Steven Cameron, Aegon’s Pensions Director said: “With the latest set of regulatory interventions for Defined Benefit (DB) transfer advice coming into force, all eyes will be on the impact on not just the quality but quantity of advice on offer. The new rules were announced back in May and aim to further reduce the incidence of unsuitable advice in this key area. While well intentioned, the concern is that additional requirements may lead to more advisers stopping advising on such transfers.

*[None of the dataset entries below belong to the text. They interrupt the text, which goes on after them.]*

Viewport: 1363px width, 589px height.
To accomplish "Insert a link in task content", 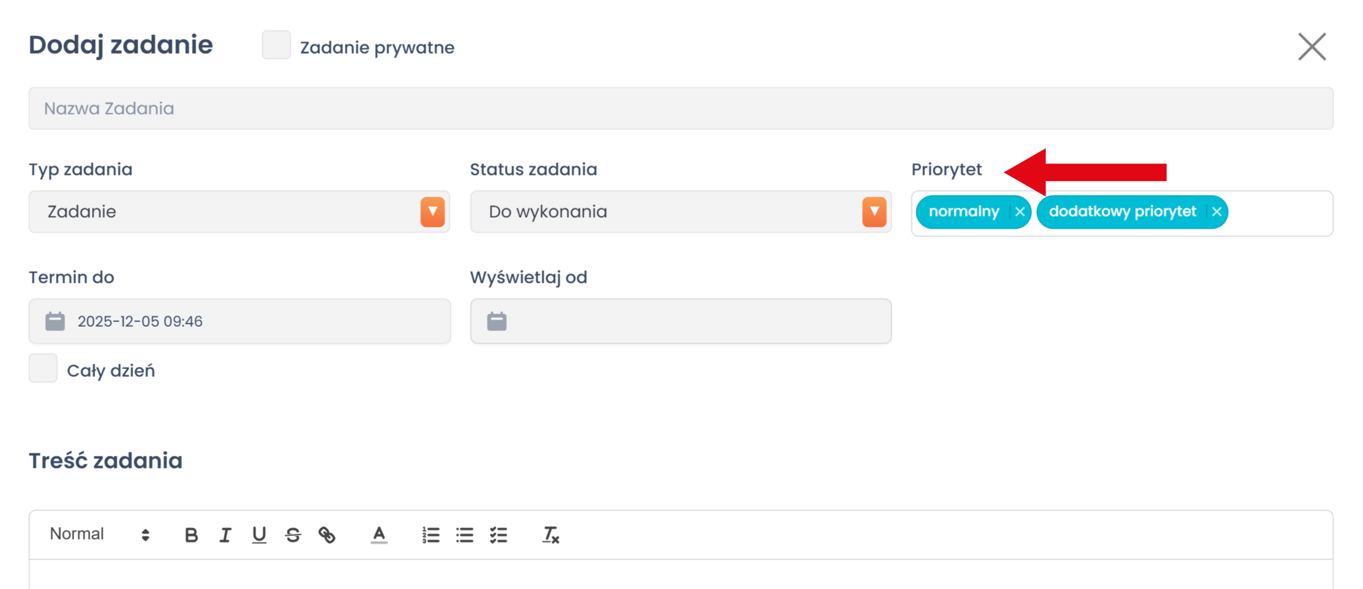I will [x=327, y=535].
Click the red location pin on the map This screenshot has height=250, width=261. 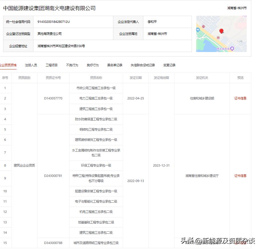[x=221, y=31]

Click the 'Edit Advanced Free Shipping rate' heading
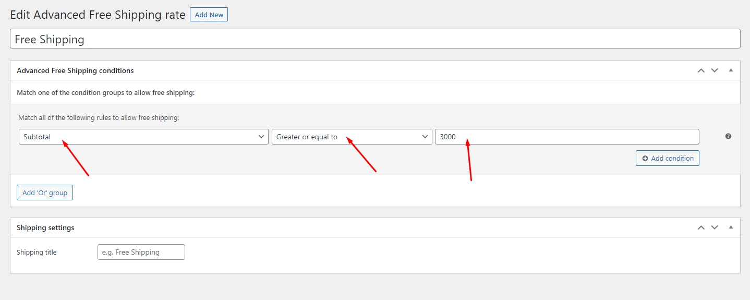click(98, 15)
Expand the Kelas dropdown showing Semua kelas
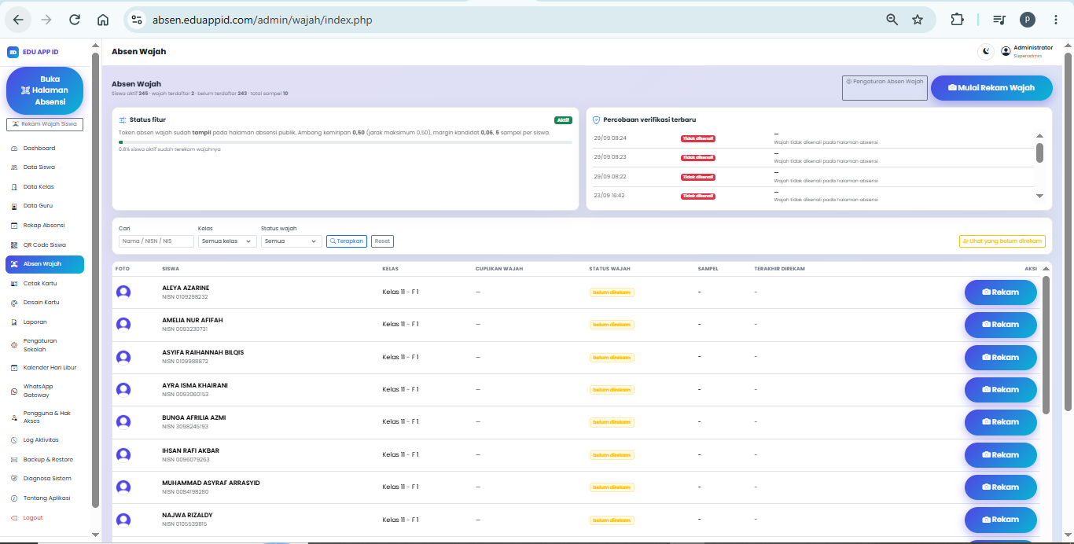Screen dimensions: 1074x544 coord(227,241)
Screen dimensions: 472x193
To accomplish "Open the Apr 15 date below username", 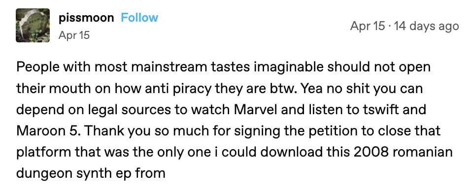I will [x=74, y=35].
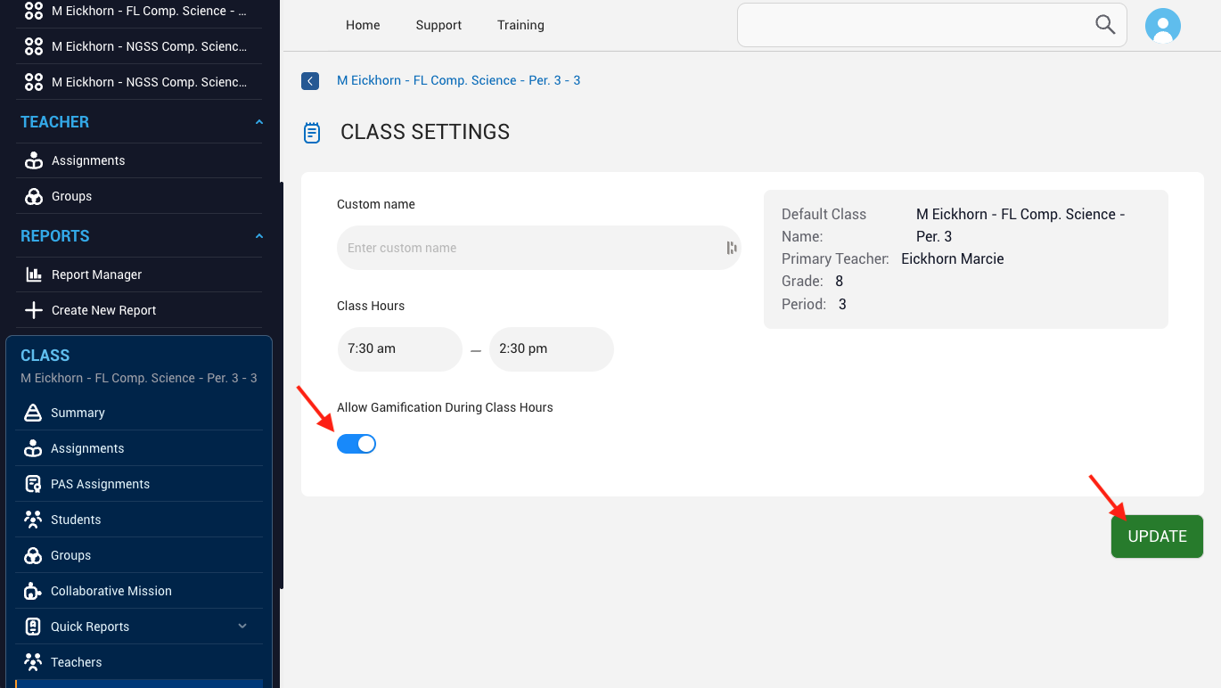Open Report Manager from the sidebar
1221x688 pixels.
tap(98, 274)
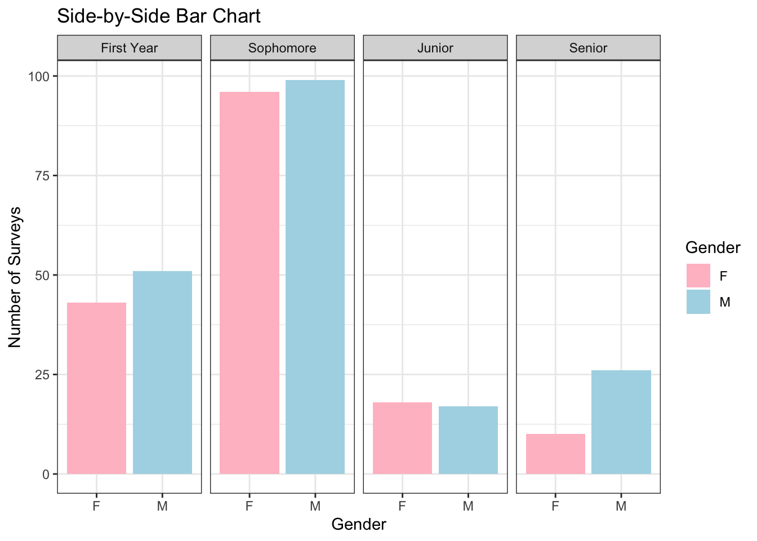
Task: Click the Sophomore male blue bar
Action: pyautogui.click(x=315, y=277)
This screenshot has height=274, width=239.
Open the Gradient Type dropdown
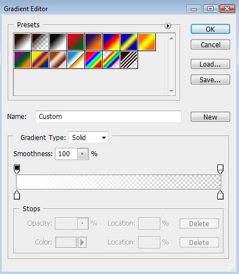(x=88, y=138)
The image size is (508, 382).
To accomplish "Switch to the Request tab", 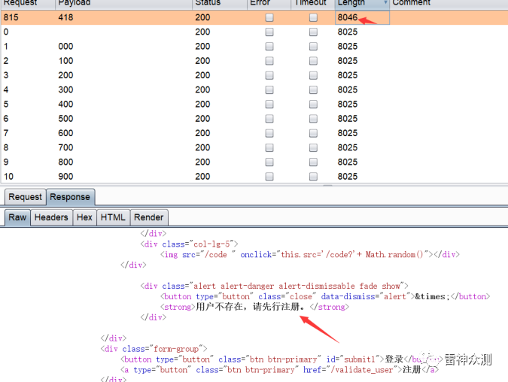I will 25,197.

“We’ve already seen a steady decline in the number of advisers prepared to offer DB transfer advice as a result of the perfect storm of heightened regulatory and political scrutiny and challenges in obtaining affordable Professional Indemnity Insurance cover. This week’s figures from the FCA’s Retirement Income Market Data show the number of DB transfers fell by 28% to 40,600. This fall came just ahead of the pandemic whose economic impact is seeing many people facing financial difficulty, redundancy or being retired early, some of whom might be particularly keen to explore their wider retirement options.
“The new measures apply where the advice process starts on or after 1 October, with a three month transitional period for where advice has already started. They include the banning of contingent charges, with some limited ‘carve outs’ for those in serious financial difficulty or with a specific life shortening condition. Those not eligible for carve out will have to be prepared to pay upfront for advice, whether or not this results in a recommendation to transfer, which could put some people off.
“The FCA has also strengthened the emphasis on recommending any transfer is into a workplace DC pension. An individual pension can only be recommended if the adviser can show it is not just as suitable, but more suitable than a workplace pension. Not all workplace pension schemes will meet the needs of those transferring large sums close to retirement. The default fund may not match their investment objectives or the scheme may not offer a full range of decumulation options. But advisers may have concerns that recommending alternatives will be challenged later by the FCA.
“A new form of ‘abridged advice’ also goes live on 1 October. This is designed to allow advisers to more quickly identify customers for whom transferring is unlikely to be suitable, at lower cost. We hope advisers will consider adding this to their advice propositions as a means of identifying the minority of clients who would benefit from full DB transfer advice.
“We hope the FCA keeps a close eye on the ongoing supply of DB transfer advice to ensure this stays sufficient to provide an effective market. It’s vital that individuals have the opportunity to explore transferring which while for many will be unsuitable, for others could offer a life-changing opportunity.”